[STATED EXERCISE] Copy down the rows from the line with "Click the phone number +60164404127" to the line with "Screen dimensions: 539x273", word for word, leaving out the pictures.

[SOURCE RECORDS]

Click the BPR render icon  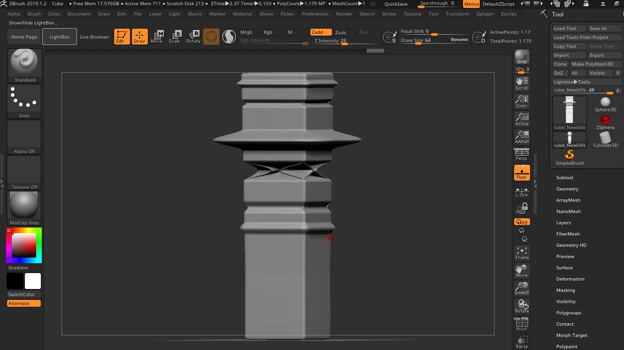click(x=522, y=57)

* * *

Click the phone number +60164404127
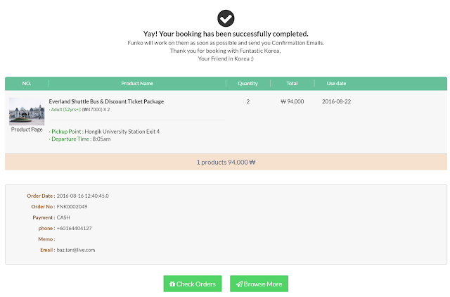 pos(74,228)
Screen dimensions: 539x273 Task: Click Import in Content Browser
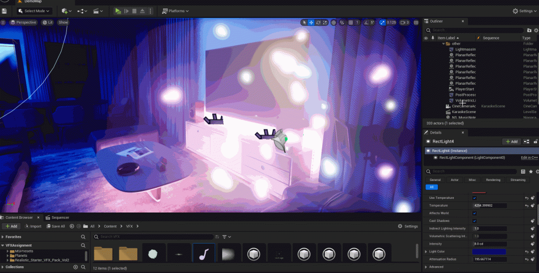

* * *

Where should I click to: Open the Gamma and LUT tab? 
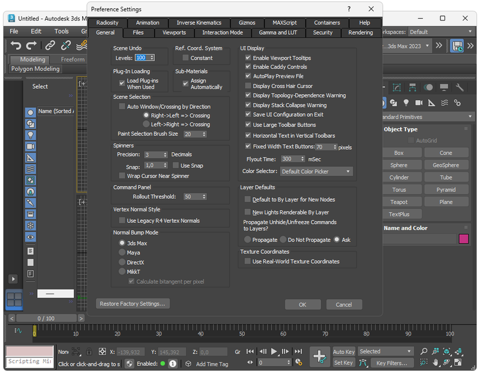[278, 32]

[ANSWER TO THE PROBLEM]
Click the phone number +60164404127
 pos(74,228)
Screen dimensions: 539x273 Task: Click Import in Content Browser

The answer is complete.